Polnische Lkw-Fahrer bremsen Johnson aus

Getreu dem Motto „Man sieht sich immer zweimal im Leben“ bietet der britische Premier polnischen Lkw-Fahrern Sonder-Visa an. Doch viele denken gar nicht dran, im Vereinten Königreich gegen die Treibstoffkrise auszuhelfen. Schließlich hat der Brexit die Menschen von der Insel vertrieben.

Polnische Lkw-Fahrer winken bei dem Angebot ab, für drei Monate in Großbritannien beim Kampf gegen Engpässe bei Versorgungen auszuhelfen. „Nein danke, Herr Premierminister, ich werde diese Gelegenheit nicht wahrnehmen“, sagt Jakub Pajka hinter dem Steuerrad seines roten Lasters auf einem Parkplatz außerhalb von Warschau. „Kein Fahrer will nur für drei Monate umziehen, nur damit den Briten die Vorbereitung auf die Weihnachtsfeiertage erleichtert wird.“ Der 35-Jährige hatte seinen Job im Vereinigten Königreich wegen des Brexits aufgegeben.

Am Sonntag hatte die britische Regierung von Premierminister Boris Johnson angesichts anhaltender Versorgungsengpässe angekündigt, 5000 bis zum 24. Dezember gültige Visa für ausländische Lkw-Fahrer auszustellen. Sie sollen vor allem Benzin zu Tankstellen transportieren.

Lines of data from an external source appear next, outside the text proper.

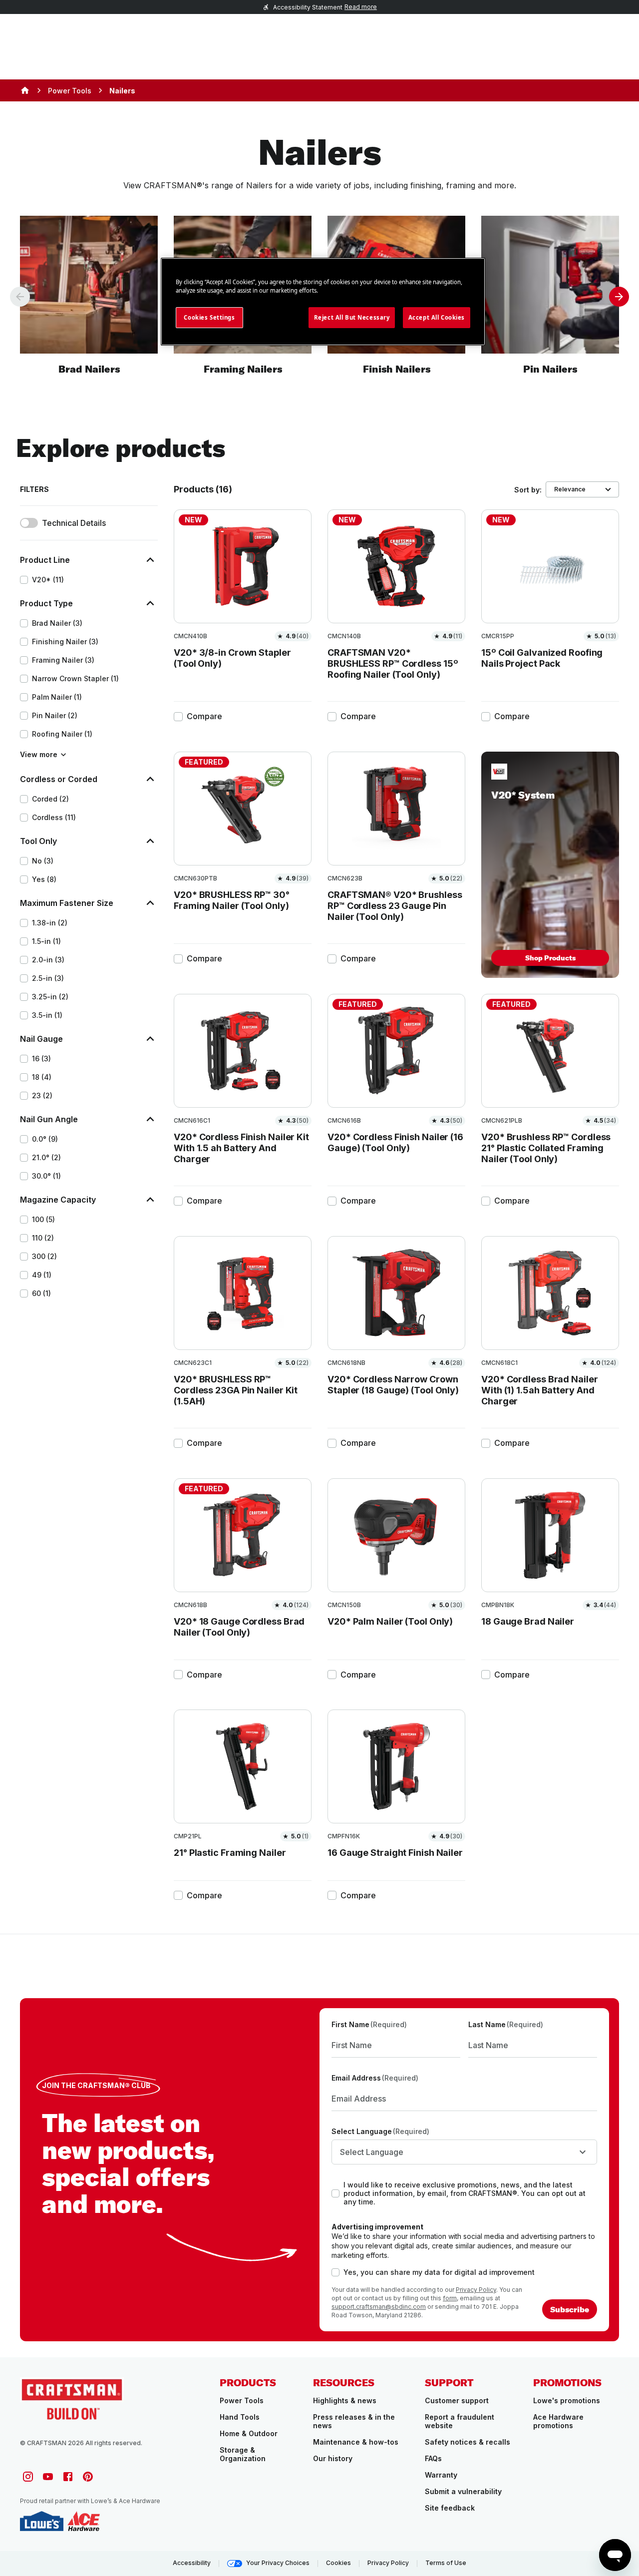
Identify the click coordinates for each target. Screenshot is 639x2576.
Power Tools (69, 90)
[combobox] (464, 2152)
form (450, 2298)
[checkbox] (24, 580)
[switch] (29, 523)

Das zusätzliche Geld könne die Mühen des Umzugs, die Bedrohung durch Migranten, die versuchen, den Ärmelkanal auf der Ladefläche eines Lastwagens zu überqueren, oder die Trennung von seiner Familie nicht wettmachen, sagt Pajka. „Das Geld, das man im Vereinigten Königreich verdienen kann, entschädigt einen Fahrer nicht für all die gefährlichen Dinge, die ihm dort passieren.“

Ähnlich äußert sich Jacek Rembikowski, ein 60 Jahre alter Trucker auf einem anderen Parkplatz. Sieben Jahre hat er in Großbritannien gearbeitet, bevor er wegen des Ausstiegs Großbritanniens aus der Europäischen Union nach Polen zurückkehrte. Damals sei unklar gewesen, wie die Fahrer behandelt würden und ob sie nach dem Brexit noch gebraucht würden, erklärt Rembikowski.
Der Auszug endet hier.